Pathways and constraints on the mobility of Arabic-speaking communicators in a humanitarian agency   
Maria Rosa Garrido (University of Fribourg)

Paper short abstract:

This paper looks into the mobility constraints and the resulting pathways for Arabic-speaking communicators in an international humanitarian agency. It ethnographically defines a complex mobility regime emerging out of linguistic requirements and aceptable “neutral” nationalities.

Paper long abstract:

The goal of this presentation is to understand the complex mobility regime that regulates Arabic-speaking mobile staff at the International Committee of the Red Cross (ICRC).

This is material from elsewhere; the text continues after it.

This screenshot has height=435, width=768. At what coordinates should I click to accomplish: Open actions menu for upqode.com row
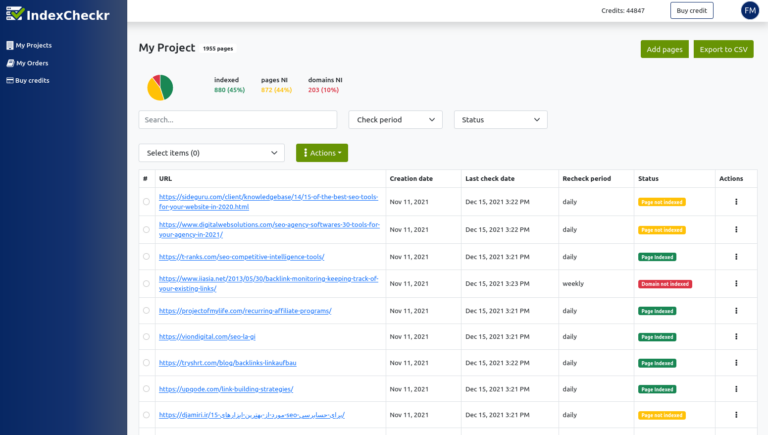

These humanitarians' pathways are shaped by institutional (linguistic) requirements combined with national constraints on international organisations. My study specifically looks into Arabic-speaking communicators' allocation to delegations and their mobile trajectories in the ICRC's Communication Pool. Methodologically, it draws on a historiographic approach to institutional archives complemented by ethnographic interviews with (former) mobile communicators in Arabic language.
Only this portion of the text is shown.